## start Passage to read

Text Search Administration

DataCaster provides a Lucene-based implementation of Text Search that can be enabled for any table in the database. Apache Lucene is a widely used Apache search library ( see http://lucene.apache.org). DataCaster also supports adding other search implementations, by implementing an internal search interface and configuring the implementation in the search.xml file in the conf/db configuration directory.

The Lucene-based implementation of search provided in dataCore supports adding search capability to one or more columns of a table in the database. Once search is enabled, any insert, update and delete will result in the search columns being indexed for later text search queries.

Applications can then use the API or SQL to search the table. Many of the search features provided by Lucene and it's search query parser can be used to search specific fields.

Implementation Notes for Lucene Integration

The following is some information and tips for Lucene search in DataCaster.

Lock File

Lucene creates a lock file in the Tomcat/temp directory. This file may not get deleted properly upon database shutdown if server is killed abruptly (should now be deleted if shutdown properly). Need to ensure this is deleted before restarting the server, else search indexing will fail. There is likely to be one lock per index stance, i..e table with search enabled.

Performance Issues

With the initial parameters we used, the insert performance takes a big hit with Lucene, and seems to deteriorate pretty quickly. Still looking at ways to improve performance, primarily through parameters and invoking optimization at the right times.

One of our big issues at the start was using optimize too frequently. Using a value of 100,000 for the optimize_count seems to work much better. We now see 220 inserts/sec on the Article table (versus 450/sec without text search).

One issue is optimize takes 30 secs with just 200K articles, so that one unlucky insert will be quite slow in sync mode.

If the merge factor is increased, and/or the max merge docs, you are liable to see too many file descriptors errors, which will seriously affect the database, and probably crash it. If you insist on using higher numbers there, you have to increase the number of file descriptors with uimit. See link below.

A link for some information on Lucene performance:

http://www.onjava.com/pub/a/onjava/2003/03/05/lucene.html

Optimize Tool

Added a tool to optimize a LuceneIndex. OptimizeLuceneIndex on the com.applibase.db.tools package. Will allow running without optimizing and doing an optimize when needed. This is also available in WebAdmin.

Note: Running for too long without optimize causes too many open files errors. At least that seemed to be the case during migration of the database without optimize. So need to do an occasional optimize.

## end Passage to read
## start Entries supplied

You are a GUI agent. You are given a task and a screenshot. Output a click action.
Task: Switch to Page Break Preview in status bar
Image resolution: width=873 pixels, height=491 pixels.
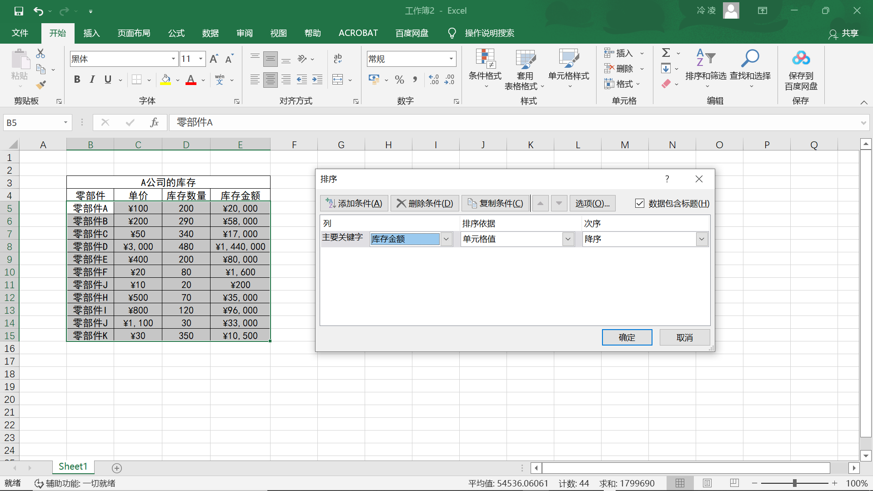(x=734, y=483)
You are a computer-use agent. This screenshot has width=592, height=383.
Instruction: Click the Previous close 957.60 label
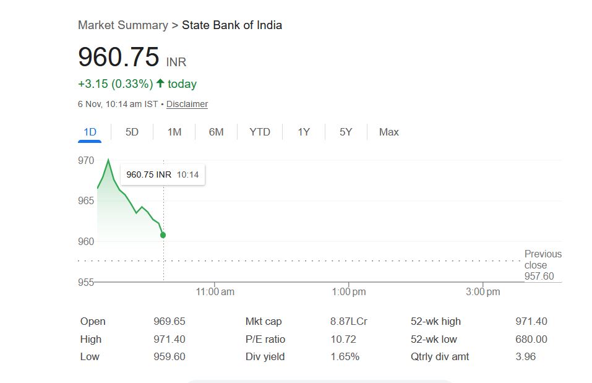tap(543, 265)
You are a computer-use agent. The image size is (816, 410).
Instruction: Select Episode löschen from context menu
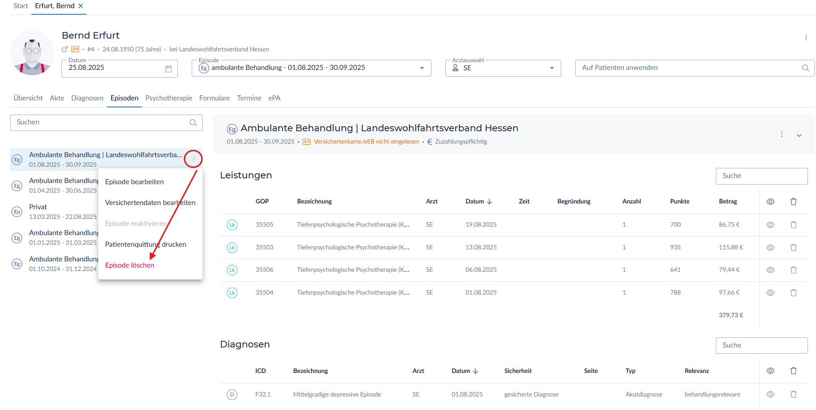point(129,265)
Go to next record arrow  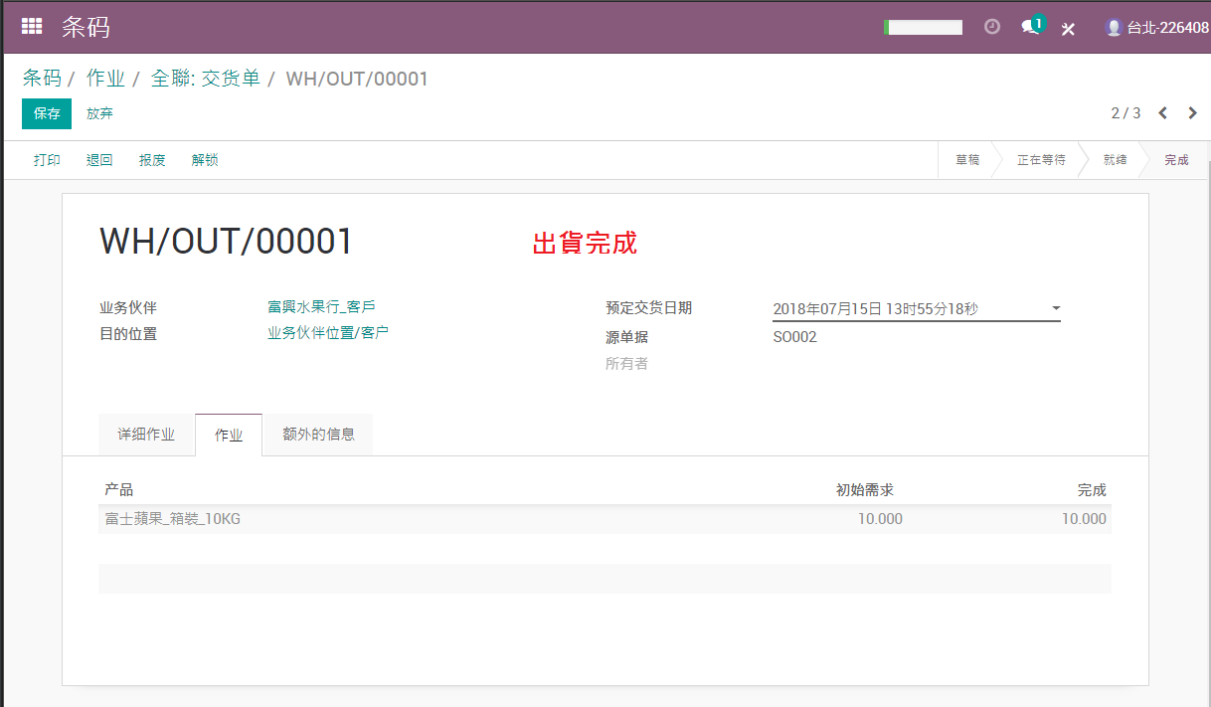[x=1193, y=113]
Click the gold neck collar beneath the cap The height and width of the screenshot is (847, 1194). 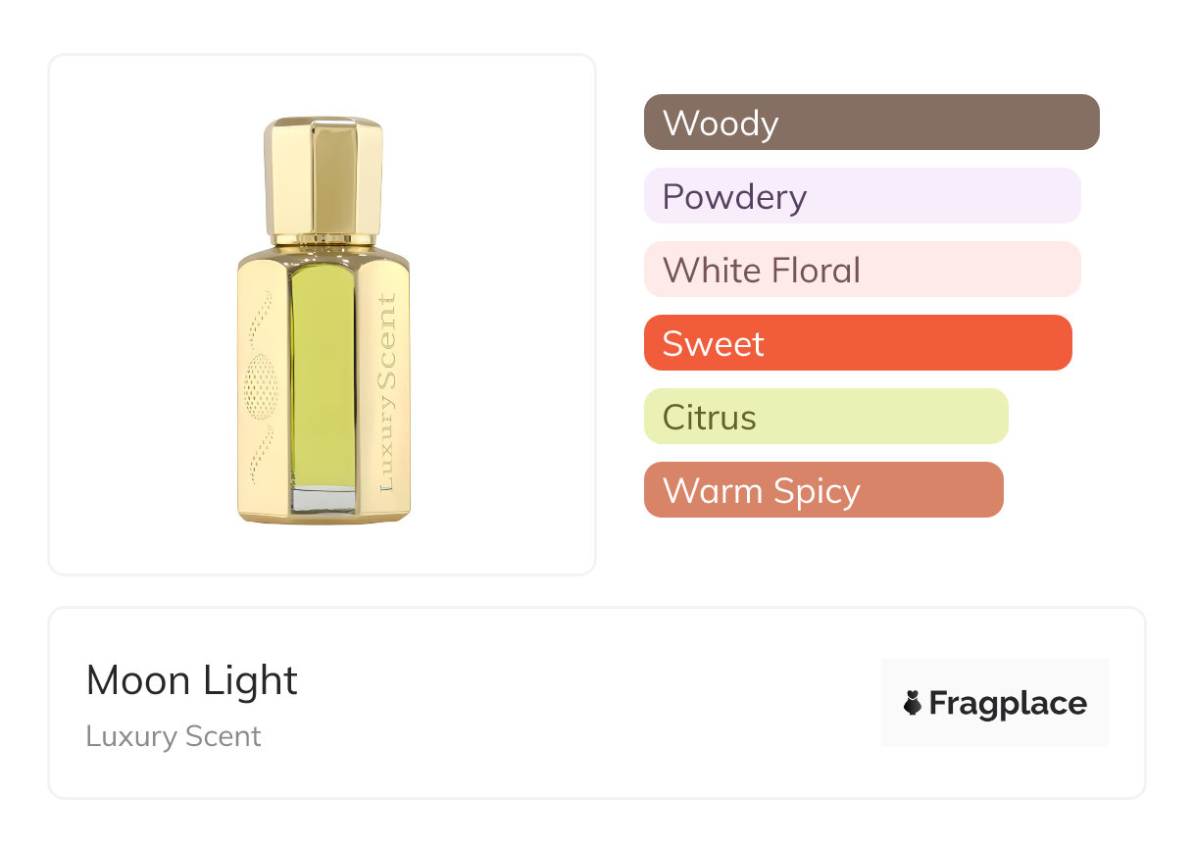[323, 239]
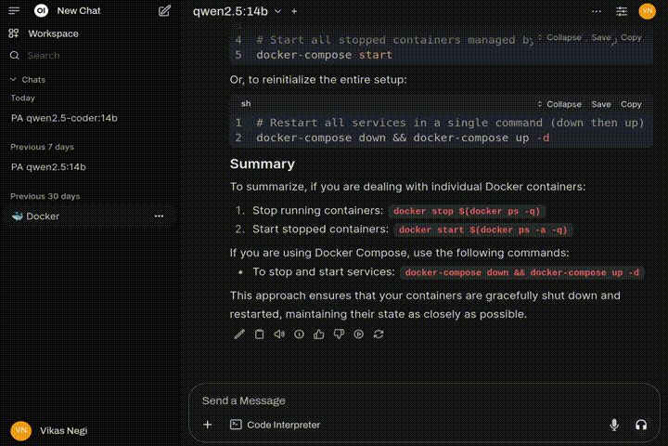This screenshot has width=668, height=446.
Task: Toggle the Code Interpreter option
Action: pos(275,425)
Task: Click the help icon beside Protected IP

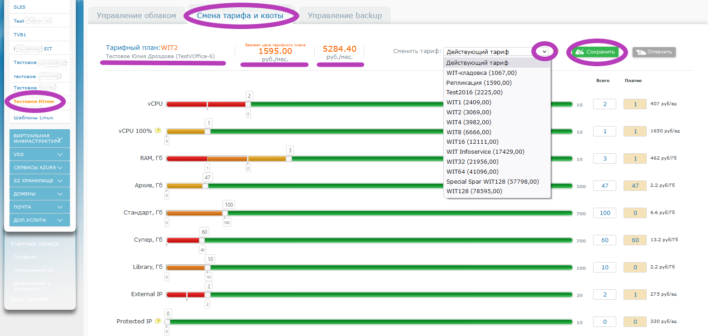Action: (x=158, y=321)
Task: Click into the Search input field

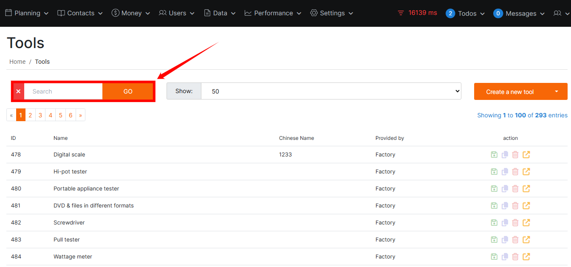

## end Entries supplied

■ **Tasks to perform**
- a) Quote the part of the Text Search Administration page between "Added a tool" and "an occasional optimize.", inclusive.
- b) Extend the Text Search Administration page by writing what would come after its last sentence.
None of these entries matter for the work here.

■ **Responses for each task**
- a)
Added a tool to optimize a LuceneIndex. OptimizeLuceneIndex on the com.applibase.db.tools package. Will allow running without optimizing and doing an optimize when needed. This is also available in WebAdmin.

Note: Running for too long without optimize causes too many open files errors. At least that seemed to be the case during migration of the database without optimize. So need to do an occasional optimize.

- b)
  • Reindexing of a table: Currently we only index text when new data comes in for a table. Do not support reindexing of a table on demand - for now, need to drop search and add it again. Search will be enabled for all existing tuples when search is added to a table with existing tuples.

  • OptimizeLuceneIndex in WebAdmin and using the command line tool.

Configuring Search Implementation Instances

Text search support in DataCore is designed to be a plug-able module, allowing different implementations to be introduced if required. Each search-enabled table uses a different implementation instance, and therefore multiple types of search implementations may also be used in DataCore. Only one implementation is provided with DataCore, and users may build other implementations if required.

However, most will find the Lucene implementation sufficient for their needs, given that there is some flexibility in using different flavors of the Lucene implementation, e.g. using different Analyzers, stop words, and other parameters in each instance of Lucene used for a table. This is controlled via the search.xml configuration file in the conf/db configuration directory.

DataCore provides an interface to access search, while the work of indexing and searching is delegated to other implementations using the com.applibase.db.search.TextSearch interface and the implementations of that interface. The search.xml conf file specifies the list of configured implementations, each of which needs a TextSearch instance to implement the text search capability. Currently, only one implementation of TextSearch is provided, a Lucene-based implementation, although variants of this can be configured for individual tables using the properties below.

One can create different flavors of the Lucene implementation using the parameters in search.xml. Two required parameters must be provided to identify and find the implementation.

  1. type: The name used to specify the text search implementation.
  2. SearcherClass: The class name of the server text search implementation class to be used, which must have a constructor with no arguments, and support the com.applibase.db.search.TextSearch interface.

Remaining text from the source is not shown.